* Material for this task:
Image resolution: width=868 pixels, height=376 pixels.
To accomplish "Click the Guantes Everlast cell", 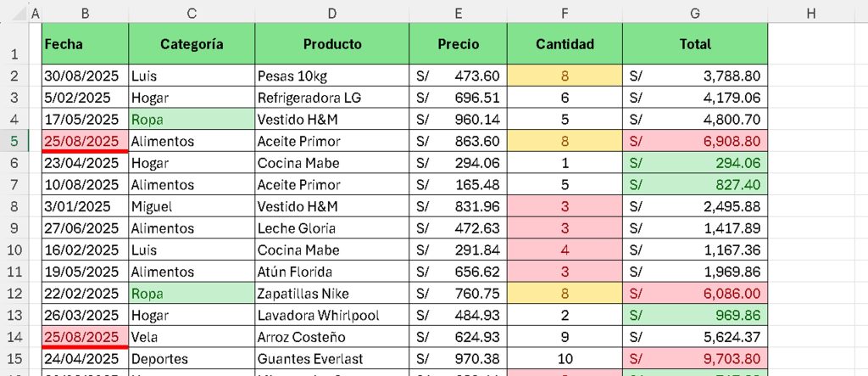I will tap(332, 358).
* * *
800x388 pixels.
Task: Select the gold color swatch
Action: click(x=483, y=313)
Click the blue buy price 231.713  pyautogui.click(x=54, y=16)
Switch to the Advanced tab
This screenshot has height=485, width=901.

* Problem details: Please give back, exactly as it stands above, the stretch from the line with "Switch to the Advanced tab" through the line with "This screenshot has height=485, width=901.", and no line outside it.

* Your response:
Switch to the Advanced tab
This screenshot has height=485, width=901.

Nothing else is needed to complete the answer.